The resort pool shimmered like liquid turquoise, its surface broken only by the solitary figure moving through lap after relentless lap. Elena watched from the lounge chair, nursing a drink that had gone warm twenty minutes ago. Above her, palm fronds whispered against the sky, casting lacy shadows across her legs, her phone, her marriage.

Marcus had been in the water for an hour. His iPhone lay face-up on the small table between them, its screen dark but somehow screaming. Three notifications had lit it up since he'd disappeared beneath the water's surface. Each time, Elena had found herself reaching for it, fingers hovering like a thief over someone else's wallet, then pulling back. Not her business. Not yet.

The day was perfect—eighty-two degrees, cloudless, the scent of coconut sunscreen and expensive chlorine hanging in the thick tropical air. Their fifth anniversary trip. The one they'd both said would save them.

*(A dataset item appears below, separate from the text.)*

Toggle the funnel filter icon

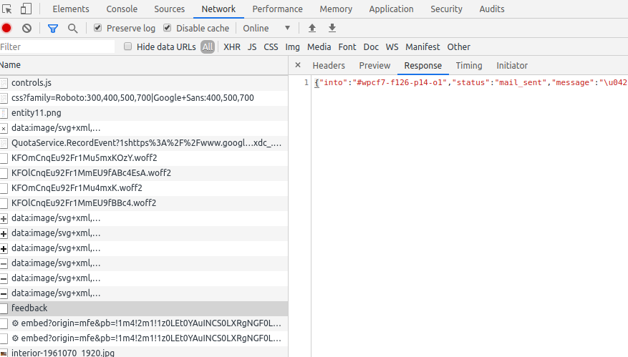tap(52, 29)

"You going to join me?" Marcus stood at the pool's edge, water dripping from his hair, his chest. He looked like the man she'd fallen in love with in a crowded airport bar seven years ago. The same crooked smile, the same eyelash that curved just wrong on the left side.

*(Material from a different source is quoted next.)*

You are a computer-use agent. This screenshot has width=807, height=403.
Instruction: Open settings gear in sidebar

He reached for his phone, shook water from his hand, and unlocked it with a thumbprint Elena couldn't watch.

"In a minute." She gestured vaguely at the palm trees, at the perfect blue emptiness above them. "Just enjoying the view."

The lie sat between them like something dead. Marcus's phone buzzed again—short, quick. His expression didn't change, but something in his shoulders did. A subtle armor going up.

"Work," he said, not meeting her eyes. "I have to take this."

He walked toward the cluster of palms at the edge of the property, already speaking in low, urgent tones. Elena watched his back recede, watched the palm fronds sway and part around him, swallowing him whole. The pool lay still before her, its surface reflecting nothing but sky, perfectly mirroring the hole opening in her chest.

She picked up her own phone, scrolled through photos from five years ago—Marcus holding her hand across a restaurant table, Marcus laughing, Marcus looking at her like she was the only thing in the world. Then she opened the airline app, searched for the next flight home, and pressed book.